Zeta Tau Alpha sorority will host the Think Pink Cobb Fountain Lighting on Monday, Oct. 5 in observance of Breast Cancer Awareness Month. University of Miami President Julio Frenk will be in attendance alongside UM First Lady Felicia Knaul to watch the typically white fountain be illuminated in pink.
Knaul is not only a full-time professor at the Miller School of Medicine and director of the Miami Institute for the Americas, but she is also a breast cancer survivor and brings her personal experience with cancer to the administrative level.
UM also has the Braman Family Breast Cancer Institute at the Sylvester Comprehensive Cancer Center on the medical campus. Dr. Joyce M. Slingerland is the director of the institute and has worked as an oncologist since 1992.
There are breast cancer research projects being conducted in nearly all of the programs at Sylvester, according to Slingerland. Slingerland is working on a tumor biology program, investigating how the microenvironment interacts with breast cancer and affects its growth.
Dr. Marc E. Lippman, deputy director of Sylvester, is studying the links between the immune system, depression and breast cancer. Other researchers are investigating cells that suppress anti-tumor immunity and breast cancer stem cells that instigate tumor growth to find ways to specifically target those cells and decrease toxicity in patients.

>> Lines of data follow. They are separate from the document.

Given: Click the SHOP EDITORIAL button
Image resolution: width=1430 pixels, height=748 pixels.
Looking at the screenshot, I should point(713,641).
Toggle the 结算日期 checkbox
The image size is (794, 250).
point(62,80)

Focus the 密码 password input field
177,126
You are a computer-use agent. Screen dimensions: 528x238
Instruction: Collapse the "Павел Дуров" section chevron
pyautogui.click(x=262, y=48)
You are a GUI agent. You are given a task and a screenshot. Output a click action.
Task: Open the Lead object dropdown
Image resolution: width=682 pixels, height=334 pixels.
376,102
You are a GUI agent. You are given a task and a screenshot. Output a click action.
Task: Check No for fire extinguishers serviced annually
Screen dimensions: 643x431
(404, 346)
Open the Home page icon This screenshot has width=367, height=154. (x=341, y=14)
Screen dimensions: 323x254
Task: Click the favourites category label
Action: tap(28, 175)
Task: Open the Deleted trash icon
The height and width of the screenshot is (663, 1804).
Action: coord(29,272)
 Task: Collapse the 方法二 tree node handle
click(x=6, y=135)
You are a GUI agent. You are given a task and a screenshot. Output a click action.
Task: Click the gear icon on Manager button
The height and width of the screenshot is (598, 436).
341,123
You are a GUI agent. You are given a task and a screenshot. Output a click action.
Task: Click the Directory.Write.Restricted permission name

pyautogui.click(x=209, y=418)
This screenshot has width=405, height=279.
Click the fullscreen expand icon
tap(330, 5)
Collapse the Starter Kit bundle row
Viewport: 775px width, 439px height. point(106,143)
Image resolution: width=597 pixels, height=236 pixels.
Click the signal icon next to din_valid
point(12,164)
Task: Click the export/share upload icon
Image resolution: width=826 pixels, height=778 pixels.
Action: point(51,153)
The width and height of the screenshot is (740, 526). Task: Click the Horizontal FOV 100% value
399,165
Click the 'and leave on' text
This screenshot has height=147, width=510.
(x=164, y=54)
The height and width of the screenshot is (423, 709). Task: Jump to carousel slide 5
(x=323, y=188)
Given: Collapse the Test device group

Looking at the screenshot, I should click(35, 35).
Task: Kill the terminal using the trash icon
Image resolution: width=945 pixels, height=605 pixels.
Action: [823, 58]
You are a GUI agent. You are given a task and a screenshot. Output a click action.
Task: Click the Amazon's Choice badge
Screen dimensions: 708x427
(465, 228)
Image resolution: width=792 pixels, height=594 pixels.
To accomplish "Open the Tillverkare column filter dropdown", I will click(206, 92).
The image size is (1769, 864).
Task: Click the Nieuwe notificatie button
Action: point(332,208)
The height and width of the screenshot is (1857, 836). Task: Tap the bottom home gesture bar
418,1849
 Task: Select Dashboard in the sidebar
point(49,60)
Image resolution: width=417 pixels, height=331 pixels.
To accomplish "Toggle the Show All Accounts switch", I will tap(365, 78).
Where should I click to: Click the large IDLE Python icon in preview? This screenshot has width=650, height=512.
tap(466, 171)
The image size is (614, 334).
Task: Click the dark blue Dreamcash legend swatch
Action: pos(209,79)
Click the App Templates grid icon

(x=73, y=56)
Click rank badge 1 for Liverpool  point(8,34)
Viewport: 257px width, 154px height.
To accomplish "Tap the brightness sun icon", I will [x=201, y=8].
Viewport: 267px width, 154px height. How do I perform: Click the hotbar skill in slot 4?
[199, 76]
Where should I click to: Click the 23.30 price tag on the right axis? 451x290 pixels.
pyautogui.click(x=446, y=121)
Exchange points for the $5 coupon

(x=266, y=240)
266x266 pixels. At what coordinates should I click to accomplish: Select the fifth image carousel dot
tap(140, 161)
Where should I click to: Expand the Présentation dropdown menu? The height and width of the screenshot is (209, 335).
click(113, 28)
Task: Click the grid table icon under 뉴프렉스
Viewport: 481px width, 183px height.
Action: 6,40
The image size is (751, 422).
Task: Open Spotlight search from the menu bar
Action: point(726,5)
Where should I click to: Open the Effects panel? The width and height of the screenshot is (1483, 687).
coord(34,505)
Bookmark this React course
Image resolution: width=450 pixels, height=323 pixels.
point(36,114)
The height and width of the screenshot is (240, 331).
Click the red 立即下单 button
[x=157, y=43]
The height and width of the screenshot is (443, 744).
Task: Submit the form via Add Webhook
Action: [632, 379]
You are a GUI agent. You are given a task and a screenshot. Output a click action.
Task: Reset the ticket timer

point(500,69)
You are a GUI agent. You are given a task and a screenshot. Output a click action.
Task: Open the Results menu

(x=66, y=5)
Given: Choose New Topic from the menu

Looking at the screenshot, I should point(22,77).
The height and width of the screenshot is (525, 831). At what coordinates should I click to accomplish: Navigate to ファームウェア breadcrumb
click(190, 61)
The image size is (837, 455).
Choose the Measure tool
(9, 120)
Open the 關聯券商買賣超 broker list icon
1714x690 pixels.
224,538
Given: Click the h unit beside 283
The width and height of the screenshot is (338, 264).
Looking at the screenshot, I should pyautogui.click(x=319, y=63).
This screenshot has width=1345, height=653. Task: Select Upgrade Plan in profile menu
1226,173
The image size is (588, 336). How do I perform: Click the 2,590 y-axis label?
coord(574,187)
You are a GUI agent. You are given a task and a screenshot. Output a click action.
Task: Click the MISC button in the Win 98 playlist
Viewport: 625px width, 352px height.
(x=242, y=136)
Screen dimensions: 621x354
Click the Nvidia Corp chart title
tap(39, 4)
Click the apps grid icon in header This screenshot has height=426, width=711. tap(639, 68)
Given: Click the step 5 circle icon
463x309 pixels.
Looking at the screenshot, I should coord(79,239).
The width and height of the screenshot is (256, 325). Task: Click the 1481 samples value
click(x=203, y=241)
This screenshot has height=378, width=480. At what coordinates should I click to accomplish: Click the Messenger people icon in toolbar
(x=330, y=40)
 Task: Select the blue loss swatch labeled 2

“There is a lot of very exciting research in breast cancer,” Slingerland said.
The recent development of new ways to grow live breast cancer cells directly from patient tumors, for example, enables researchers to test the response of a tumor to certain drugs to identify “molecular pathways” that make it uniquely susceptible. Before the development of new growing techniques, researchers had to use lab-grown cells.
“All academic breast centers are anxious to improve the quality of patient care and improve survival rates,” Slingerland said. “One thing particularly is … improving diagnosis in underserved communities.”
For example, Sylvester is conducting research to understand why women in the Caribbean get cancer at an early age and what the genetic connections are to breast cancer. This research is similar to work Knaul has done in Latin America. In 2008, she founded a non-profit agency in Mexico that promotes research, advocacy, awareness and early detection.
To sustain high levels of research and treatment, Sylvester has recruited three new clinical trialists to test new treatments on patients and review outcomes. The medical oncology recruits run medical trials of new therapies and will be able to host patients instead of needing to be at the medical campus, Slingerland said.
In a racially and ethnically diverse community, Sylvester and the Braman Institute’s work is statistically necessary. Non-Hispanic white women and black women are the most likely to have breast cancer followed by Hispanic women, according to the American Cancer Society.
The risk of breast cancer in women increases significantly after the age of 50. However, people in their 40s account for most of the deaths from breast cancer, according to Slingerland. Despite these statistics, she said the importance of taking preventative measures from a young age can not be underemphasized.
“Know your family history. Exercise regularly,” she said. “The importance of exercise as a preventative [measure] … is so important. There is very good data showing that three hours of aerobic exercise per week can reduce breast cancer reoccurrence.”
Weight gain – specifically between the ages of 19 and 50 – increases risk factors for the development of breast cancer, Slingerland said. In addition, the risk of breast cancer increases in a linear relationship to the amount of pounds gained in post-menopausal women.
Sylvester has centers on the medical campus, in Kendall, Plantation, Deerfield and Hollywood. There is also a new breast clinic at the Plantation center.